The records Block Start

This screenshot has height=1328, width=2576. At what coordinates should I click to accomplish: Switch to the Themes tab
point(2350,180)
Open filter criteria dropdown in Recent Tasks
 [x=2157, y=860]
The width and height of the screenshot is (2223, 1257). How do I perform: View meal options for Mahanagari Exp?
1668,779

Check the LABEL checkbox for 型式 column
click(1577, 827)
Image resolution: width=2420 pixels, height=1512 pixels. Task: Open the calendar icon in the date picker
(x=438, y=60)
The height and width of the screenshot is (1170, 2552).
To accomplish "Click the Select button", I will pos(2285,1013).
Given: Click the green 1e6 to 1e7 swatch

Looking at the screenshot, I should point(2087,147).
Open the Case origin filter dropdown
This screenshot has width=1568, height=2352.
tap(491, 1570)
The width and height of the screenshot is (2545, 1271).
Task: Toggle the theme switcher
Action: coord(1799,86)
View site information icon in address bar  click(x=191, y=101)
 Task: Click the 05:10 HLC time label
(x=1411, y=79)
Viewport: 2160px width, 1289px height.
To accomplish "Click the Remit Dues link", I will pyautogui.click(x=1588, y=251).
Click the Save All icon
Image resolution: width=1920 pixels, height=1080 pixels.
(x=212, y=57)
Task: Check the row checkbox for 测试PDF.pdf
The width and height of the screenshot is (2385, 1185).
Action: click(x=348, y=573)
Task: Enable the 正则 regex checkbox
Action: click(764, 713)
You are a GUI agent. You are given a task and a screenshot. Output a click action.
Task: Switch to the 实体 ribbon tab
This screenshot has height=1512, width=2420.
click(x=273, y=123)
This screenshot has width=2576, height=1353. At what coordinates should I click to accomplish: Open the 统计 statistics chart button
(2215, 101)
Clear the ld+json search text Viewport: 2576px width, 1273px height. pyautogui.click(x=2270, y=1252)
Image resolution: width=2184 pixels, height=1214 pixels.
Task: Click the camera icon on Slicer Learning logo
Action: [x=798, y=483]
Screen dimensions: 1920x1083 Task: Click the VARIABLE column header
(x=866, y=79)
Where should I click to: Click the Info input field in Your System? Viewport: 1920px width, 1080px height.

The records Block End

Repeat the records above in full, word for word.

This screenshot has height=1328, width=2576. At what coordinates should I click to accomplish: Switch to the Themes tab
point(2350,180)
Open filter criteria dropdown in Recent Tasks
 [x=2157, y=860]
The width and height of the screenshot is (2223, 1257). How do I perform: View meal options for Mahanagari Exp?
1668,779

Check the LABEL checkbox for 型式 column
click(1577, 827)
Image resolution: width=2420 pixels, height=1512 pixels. Task: Open the calendar icon in the date picker
(x=438, y=60)
The height and width of the screenshot is (1170, 2552).
To accomplish "Click the Select button", I will pos(2285,1013).
Given: Click the green 1e6 to 1e7 swatch

Looking at the screenshot, I should point(2087,147).
Open the Case origin filter dropdown
This screenshot has width=1568, height=2352.
tap(491, 1570)
The width and height of the screenshot is (2545, 1271).
Task: Toggle the theme switcher
Action: coord(1799,86)
View site information icon in address bar  click(x=191, y=101)
 Task: Click the 05:10 HLC time label
(x=1411, y=79)
Viewport: 2160px width, 1289px height.
To accomplish "Click the Remit Dues link", I will pyautogui.click(x=1588, y=251).
Click the Save All icon
Image resolution: width=1920 pixels, height=1080 pixels.
(x=212, y=57)
Task: Check the row checkbox for 测试PDF.pdf
The width and height of the screenshot is (2385, 1185).
Action: click(x=348, y=573)
Task: Enable the 正则 regex checkbox
Action: click(764, 713)
You are a GUI agent. You are given a task and a screenshot. Output a click action.
Task: Switch to the 实体 ribbon tab
This screenshot has height=1512, width=2420.
click(x=273, y=123)
This screenshot has width=2576, height=1353. At what coordinates should I click to accomplish: Open the 统计 statistics chart button
(2215, 101)
Clear the ld+json search text Viewport: 2576px width, 1273px height. pyautogui.click(x=2270, y=1252)
Image resolution: width=2184 pixels, height=1214 pixels.
Task: Click the camera icon on Slicer Learning logo
Action: [x=798, y=483]
Screen dimensions: 1920x1083 Task: Click the VARIABLE column header
(x=866, y=79)
Where should I click to: Click the Info input field in Your System? Viewport: 1920px width, 1080px height.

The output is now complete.